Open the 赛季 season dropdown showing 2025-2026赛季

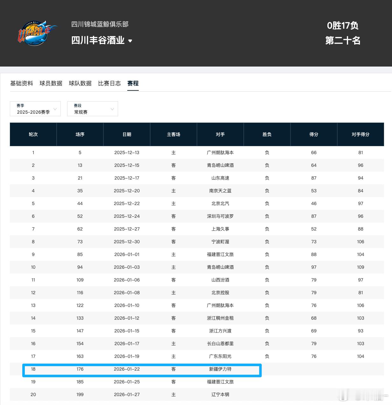click(x=35, y=109)
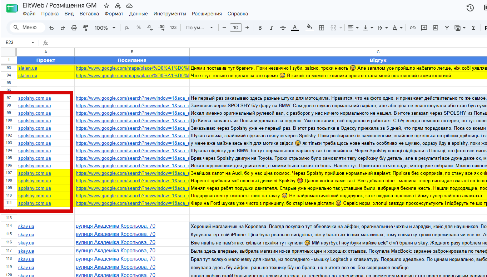Open version history clock icon
Screen dimensions: 487x277
pos(470,8)
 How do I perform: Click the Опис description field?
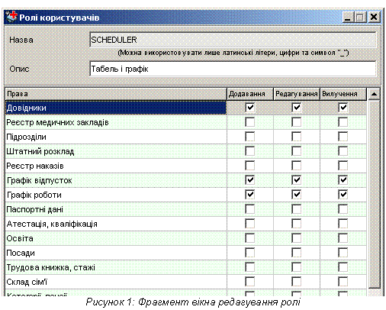click(x=233, y=69)
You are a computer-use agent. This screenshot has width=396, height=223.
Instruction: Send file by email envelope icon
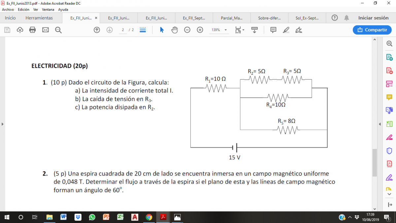click(46, 30)
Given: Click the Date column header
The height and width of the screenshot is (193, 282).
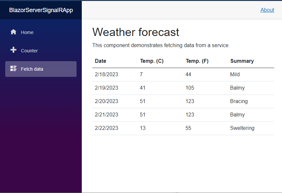Looking at the screenshot, I should click(x=100, y=61).
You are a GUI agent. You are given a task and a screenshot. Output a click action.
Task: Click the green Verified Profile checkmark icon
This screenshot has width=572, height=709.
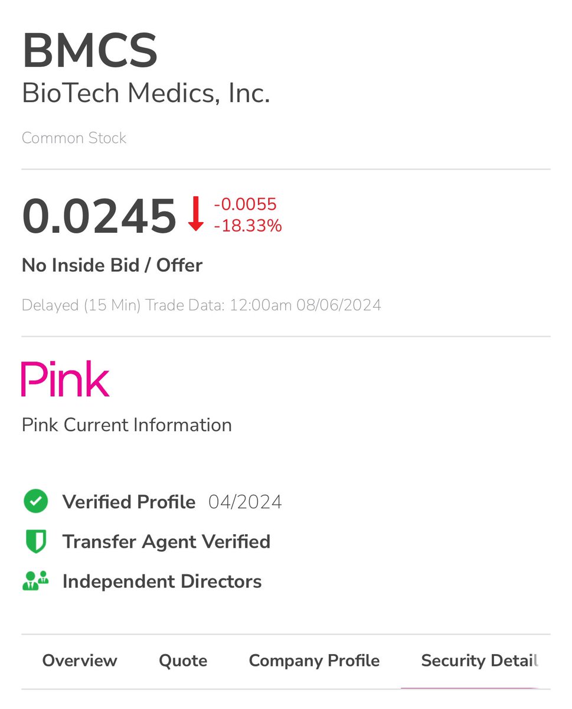click(x=35, y=502)
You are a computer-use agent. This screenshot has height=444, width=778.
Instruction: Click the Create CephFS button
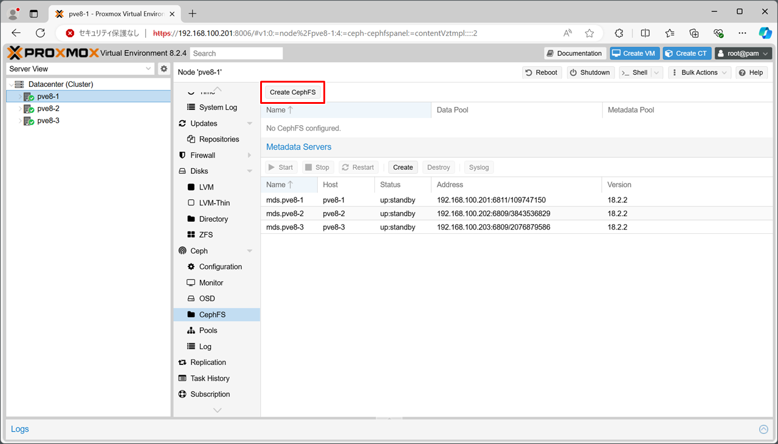(x=292, y=92)
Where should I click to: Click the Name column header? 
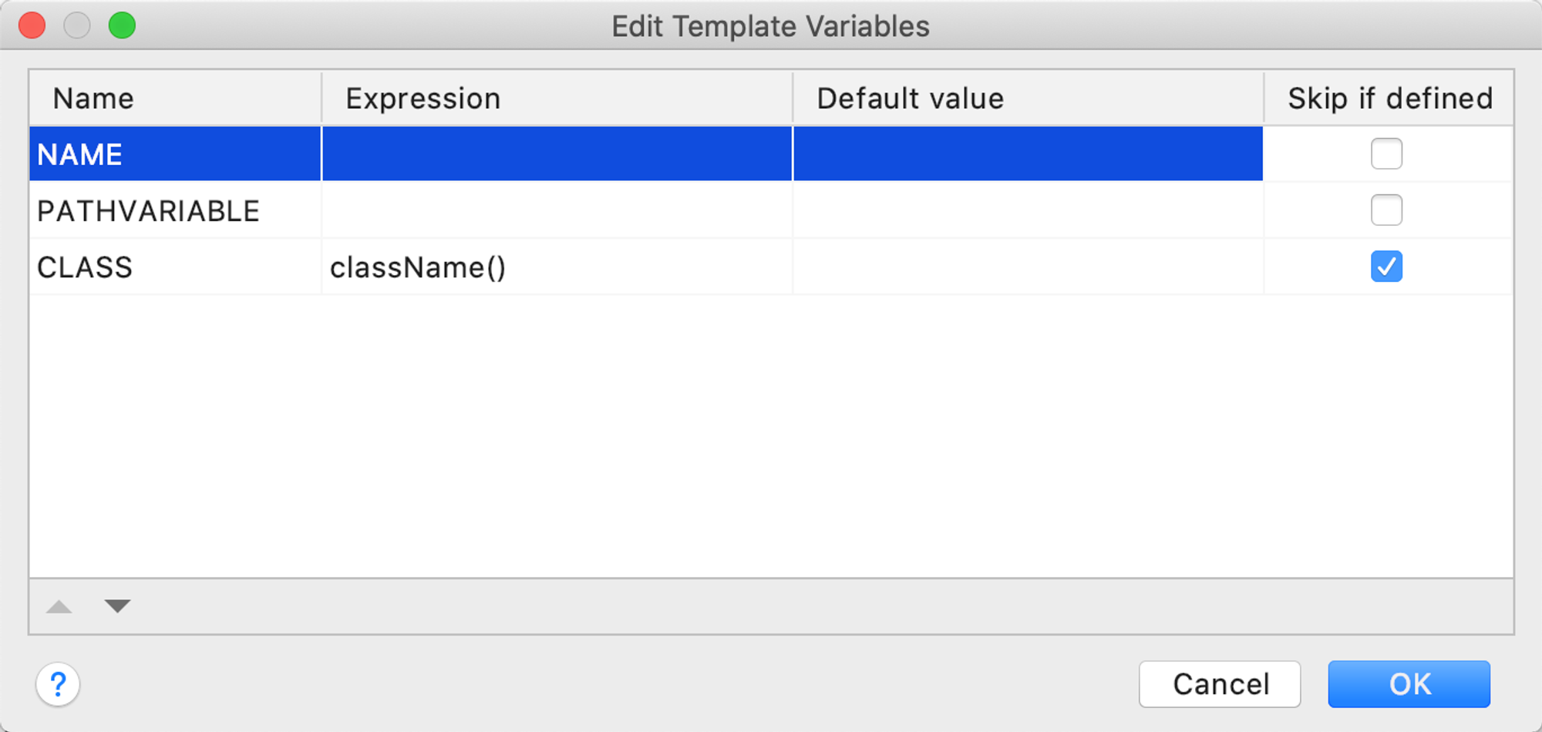(175, 98)
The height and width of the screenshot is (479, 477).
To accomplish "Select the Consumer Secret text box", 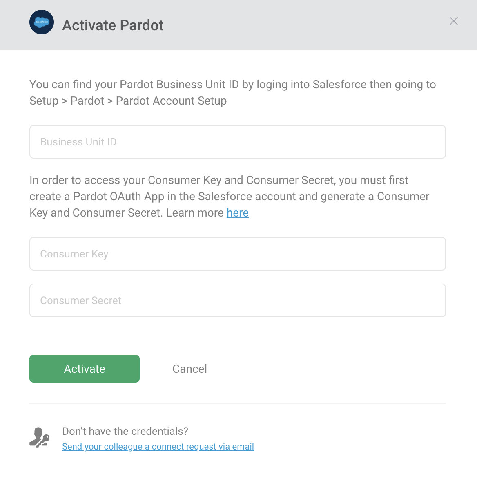I will [x=237, y=300].
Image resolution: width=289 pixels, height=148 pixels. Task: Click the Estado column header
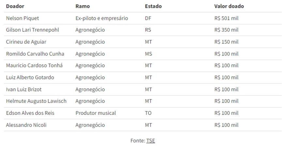pos(153,6)
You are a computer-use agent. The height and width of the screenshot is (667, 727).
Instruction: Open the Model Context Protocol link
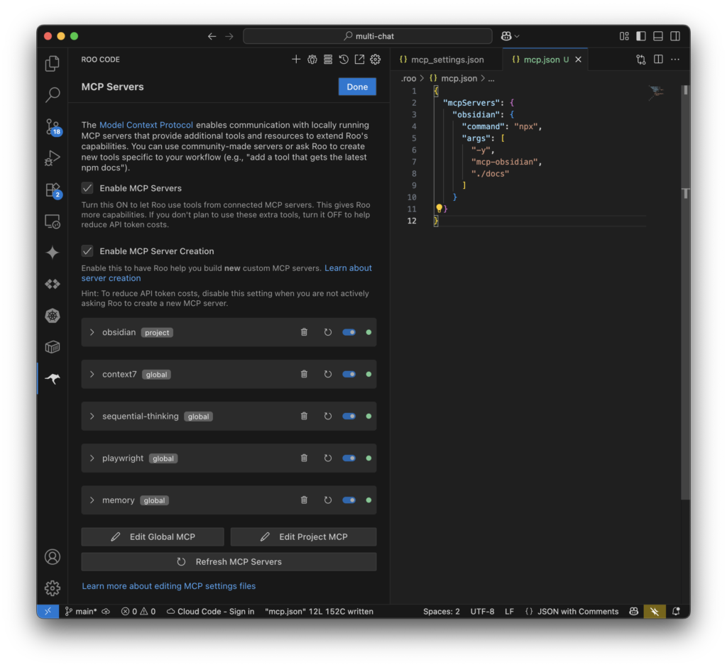(x=146, y=124)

┄┄┄┄┄┄┄┄┄┄

Please restate the lines above exactly, starting at the first line of the data and stopping at the line containing "has height=444, width=778.", which is included. Omit pictures.

Open the 赛季 season dropdown showing 2025-2026赛季

click(x=35, y=109)
Open version history clock icon
Screen dimensions: 487x277
pos(470,8)
 How do I perform: Click the Опис description field?
click(x=233, y=69)
You are a computer-use agent. This screenshot has width=396, height=223.
Instruction: Send file by email envelope icon
click(46, 30)
Given: Click the Date column header
The height and width of the screenshot is (193, 282).
Looking at the screenshot, I should click(x=100, y=61).
You are a GUI agent. You are given a task and a screenshot. Output a click action.
Task: Click the green Verified Profile checkmark icon
This screenshot has width=572, height=709.
click(x=35, y=502)
You are a computer-use agent. This screenshot has height=444, width=778.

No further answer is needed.